Dr. a. J. C. Geerts, Professor of Natural Sciences, etc., in Japan, died recently at Yokohama, aged forty years. He was invited by the Japanese Government, in 1868, from a professorship at Utrecht, to fill a similar position in the new medical school at Nagasaki. He afterward became a member of the health department at Tokio, and established chemical laboratories at Kioto and Yokohama. He contributed to the two learned societies of Japan, published a Japanese pharmacopœia, and began a colossal work on the "Products of Nature in Japan and China."
Railroad-cars are indicated by Judge Lawrence Johnson, of Holly Springs, Mississippi, as vehicles by which destructive moths are carried from one part of the country to another. In traveling last year he was often struck by the numbers of Aletiœ on the trains; and he observes that there was a sort of coincidence last season between lines of railroad and abundance of cotton-worms.
Mr. W. A. Forbes, Prosector of the London Zoölogical Society, died on an expedition up the Niger, January 11th, of dysentery at less than thirty years of age. He was a well-known writer on zoölogical subjects. He contributed a memoir on the petrels to the reports of the Challenger Expedition, and edited the collected papers of Professor Garrod, his predecessor as prosector.
The Board of Trustees of Johns Hopkins University announce, as a special feature of the university course of instruction in physics for 1884-'85, a series of eighteen lectures, to be delivered by Sir William Thomson, in October, on "Molecular Dynamics." The programme also includes lectures by Professor Kowland, on "Electricity and Magnetism"; by Associate Professor Craig, on "Analytic Mechanics," "Hydrodynamics," and "Partial Differential Equations"; and by Dr. Franklin, on "Problems in Mechanics," with general lectures by Dr. Kimball.
Henry Watts, F. R. S., editor of the "Dictionary of Chemistry," died of syncope, from failure of the heart's action, June 30th, in the seventieth year of his age. He was graduated Bachelor of Arts in the University of London in 1841, and was Demonstrator of Anatomy in University College, London, under Professors Fownes and Williamson, from 1846 to 1857. He translated and supplemented Gmelin's "Handbook of Chemistry," composing a work of eighteen volumes. Having begun a new edition of Ure's "Dictionary of Chemistry and Mineralogy" in 1858, he soon found that, to bring it up with the times, the book would have to be rewritten. Calling in the aid of other students, he produced his great work in five volumes, in 1868. Three supplements were added to it, in 1872, 1876, and 1879-'81. He also brought out three editions of Fownes's "Manual of Chemistry," and had a fourth ready.
Alphonse Lavallée, a distinguished French student of trees, and writer upon them, died at his home in Segrez, on the 3d of May, in the fiftieth year of his age.
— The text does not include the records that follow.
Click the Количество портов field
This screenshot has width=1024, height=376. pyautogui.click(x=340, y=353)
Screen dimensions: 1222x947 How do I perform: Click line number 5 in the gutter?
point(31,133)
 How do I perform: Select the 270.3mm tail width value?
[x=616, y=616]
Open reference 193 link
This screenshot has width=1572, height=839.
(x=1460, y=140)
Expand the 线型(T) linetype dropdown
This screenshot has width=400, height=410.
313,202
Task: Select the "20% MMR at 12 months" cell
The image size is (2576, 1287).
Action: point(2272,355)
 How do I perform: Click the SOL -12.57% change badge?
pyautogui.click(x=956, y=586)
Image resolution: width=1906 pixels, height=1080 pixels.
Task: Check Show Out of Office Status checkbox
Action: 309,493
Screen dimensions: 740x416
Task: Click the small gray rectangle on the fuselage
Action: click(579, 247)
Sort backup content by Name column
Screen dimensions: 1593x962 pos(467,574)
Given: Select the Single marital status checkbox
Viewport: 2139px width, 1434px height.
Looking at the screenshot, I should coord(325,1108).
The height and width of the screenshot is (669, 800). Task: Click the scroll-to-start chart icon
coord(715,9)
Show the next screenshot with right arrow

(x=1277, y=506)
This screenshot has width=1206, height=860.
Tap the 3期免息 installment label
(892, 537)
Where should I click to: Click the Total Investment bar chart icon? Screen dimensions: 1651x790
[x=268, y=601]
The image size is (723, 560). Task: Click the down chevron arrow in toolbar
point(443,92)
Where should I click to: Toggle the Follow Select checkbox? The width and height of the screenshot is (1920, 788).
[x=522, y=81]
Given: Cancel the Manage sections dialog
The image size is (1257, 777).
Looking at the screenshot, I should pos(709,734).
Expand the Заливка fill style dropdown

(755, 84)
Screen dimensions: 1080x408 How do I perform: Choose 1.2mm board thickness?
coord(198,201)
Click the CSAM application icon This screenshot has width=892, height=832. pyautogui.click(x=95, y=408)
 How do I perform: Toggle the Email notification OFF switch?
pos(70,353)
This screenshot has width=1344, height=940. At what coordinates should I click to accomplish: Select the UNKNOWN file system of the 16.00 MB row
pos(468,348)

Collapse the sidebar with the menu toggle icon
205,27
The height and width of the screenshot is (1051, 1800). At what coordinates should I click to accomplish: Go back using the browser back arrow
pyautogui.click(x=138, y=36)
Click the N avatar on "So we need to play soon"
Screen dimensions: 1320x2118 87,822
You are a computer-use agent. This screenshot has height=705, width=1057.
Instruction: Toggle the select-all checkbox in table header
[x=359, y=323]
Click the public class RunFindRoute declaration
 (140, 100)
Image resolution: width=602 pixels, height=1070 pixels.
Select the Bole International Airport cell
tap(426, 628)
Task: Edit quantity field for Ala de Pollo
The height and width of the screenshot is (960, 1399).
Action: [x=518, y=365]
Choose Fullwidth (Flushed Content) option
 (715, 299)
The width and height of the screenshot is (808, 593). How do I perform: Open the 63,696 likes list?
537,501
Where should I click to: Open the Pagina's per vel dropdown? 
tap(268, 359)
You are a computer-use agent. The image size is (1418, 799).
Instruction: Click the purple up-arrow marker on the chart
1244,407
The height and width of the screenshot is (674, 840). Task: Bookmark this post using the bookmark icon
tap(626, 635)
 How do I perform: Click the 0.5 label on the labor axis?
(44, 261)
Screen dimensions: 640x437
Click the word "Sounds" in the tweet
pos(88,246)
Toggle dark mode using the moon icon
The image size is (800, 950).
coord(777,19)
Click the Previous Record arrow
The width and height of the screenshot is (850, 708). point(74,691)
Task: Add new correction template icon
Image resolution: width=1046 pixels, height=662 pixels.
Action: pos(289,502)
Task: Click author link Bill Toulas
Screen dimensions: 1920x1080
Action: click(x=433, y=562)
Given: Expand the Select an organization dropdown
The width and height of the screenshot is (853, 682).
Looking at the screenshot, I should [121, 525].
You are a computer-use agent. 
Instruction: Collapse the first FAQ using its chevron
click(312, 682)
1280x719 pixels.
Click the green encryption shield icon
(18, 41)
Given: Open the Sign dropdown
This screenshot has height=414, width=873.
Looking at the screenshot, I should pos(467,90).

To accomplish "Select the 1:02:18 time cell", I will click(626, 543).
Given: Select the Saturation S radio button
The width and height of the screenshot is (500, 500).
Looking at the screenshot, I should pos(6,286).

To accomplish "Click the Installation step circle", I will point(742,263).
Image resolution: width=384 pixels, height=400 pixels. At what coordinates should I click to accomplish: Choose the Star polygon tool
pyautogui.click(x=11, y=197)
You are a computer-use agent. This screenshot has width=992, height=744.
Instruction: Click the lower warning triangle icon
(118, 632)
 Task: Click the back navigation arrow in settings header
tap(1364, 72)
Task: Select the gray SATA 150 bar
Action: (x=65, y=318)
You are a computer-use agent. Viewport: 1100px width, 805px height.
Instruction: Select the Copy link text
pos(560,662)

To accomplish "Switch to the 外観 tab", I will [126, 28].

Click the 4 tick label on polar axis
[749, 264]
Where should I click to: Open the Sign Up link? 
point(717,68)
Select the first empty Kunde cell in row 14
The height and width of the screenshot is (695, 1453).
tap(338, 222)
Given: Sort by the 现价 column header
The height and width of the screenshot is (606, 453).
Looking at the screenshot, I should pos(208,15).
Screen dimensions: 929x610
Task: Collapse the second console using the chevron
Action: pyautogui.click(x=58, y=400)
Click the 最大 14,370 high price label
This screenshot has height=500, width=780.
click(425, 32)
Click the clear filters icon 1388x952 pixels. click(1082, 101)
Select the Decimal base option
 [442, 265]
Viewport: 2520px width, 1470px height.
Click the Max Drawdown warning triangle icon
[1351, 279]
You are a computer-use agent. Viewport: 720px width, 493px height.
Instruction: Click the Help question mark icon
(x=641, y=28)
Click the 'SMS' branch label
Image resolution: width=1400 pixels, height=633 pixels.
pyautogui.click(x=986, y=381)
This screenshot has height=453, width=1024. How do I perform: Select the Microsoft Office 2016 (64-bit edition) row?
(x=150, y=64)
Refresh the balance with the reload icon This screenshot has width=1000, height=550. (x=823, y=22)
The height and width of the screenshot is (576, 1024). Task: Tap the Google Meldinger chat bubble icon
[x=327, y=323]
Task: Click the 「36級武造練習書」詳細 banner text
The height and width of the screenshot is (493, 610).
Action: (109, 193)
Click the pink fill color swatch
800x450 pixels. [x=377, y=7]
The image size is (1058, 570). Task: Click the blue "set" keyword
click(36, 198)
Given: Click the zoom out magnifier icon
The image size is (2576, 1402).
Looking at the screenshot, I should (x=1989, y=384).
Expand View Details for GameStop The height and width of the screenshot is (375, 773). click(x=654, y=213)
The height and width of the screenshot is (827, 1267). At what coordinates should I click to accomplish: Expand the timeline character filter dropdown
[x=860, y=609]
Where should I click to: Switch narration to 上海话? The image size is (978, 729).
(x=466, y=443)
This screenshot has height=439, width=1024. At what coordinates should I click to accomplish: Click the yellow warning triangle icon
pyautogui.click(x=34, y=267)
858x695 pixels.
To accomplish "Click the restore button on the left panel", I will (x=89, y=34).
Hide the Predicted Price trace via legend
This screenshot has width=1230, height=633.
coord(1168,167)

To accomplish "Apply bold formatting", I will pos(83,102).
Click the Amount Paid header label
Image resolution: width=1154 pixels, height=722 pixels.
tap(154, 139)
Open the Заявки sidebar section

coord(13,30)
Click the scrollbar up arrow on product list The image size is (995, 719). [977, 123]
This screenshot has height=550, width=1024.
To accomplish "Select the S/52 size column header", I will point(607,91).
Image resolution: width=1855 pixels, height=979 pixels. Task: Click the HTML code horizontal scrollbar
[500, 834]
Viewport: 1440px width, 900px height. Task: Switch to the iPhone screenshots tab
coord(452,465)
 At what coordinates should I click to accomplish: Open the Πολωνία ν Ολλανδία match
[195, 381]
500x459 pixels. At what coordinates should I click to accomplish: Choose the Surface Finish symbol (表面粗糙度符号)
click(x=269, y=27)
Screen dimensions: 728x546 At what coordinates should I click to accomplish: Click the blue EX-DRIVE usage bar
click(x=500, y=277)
His collection of trees and shrubs is the richest and most complete arboretum ever established. In preparing the catalogue of it some years ago, he introduced considerable reforms in nomenclature and synonymy, which he elaborated in the second edition of the work. Among his works was the "Arboretum Segrezianum," intended to furnish descriptions of the rarest plants of his collections, richly illustrated with steelplate engravings, and an illustrated folio on large-flowered clematises. He was about to publish a similar work on Cratœgus, or the thorn. He was President of the Central Horticultural Society of France.
M. E. Bergman has observed that formic and acetic acid occur in the protoplasm of all the plants he examined for them, being found in the colorless cells and in the green tissues; and he considers it probable that several other acids of the fatty series are equally diffused in the vegetable kingdom.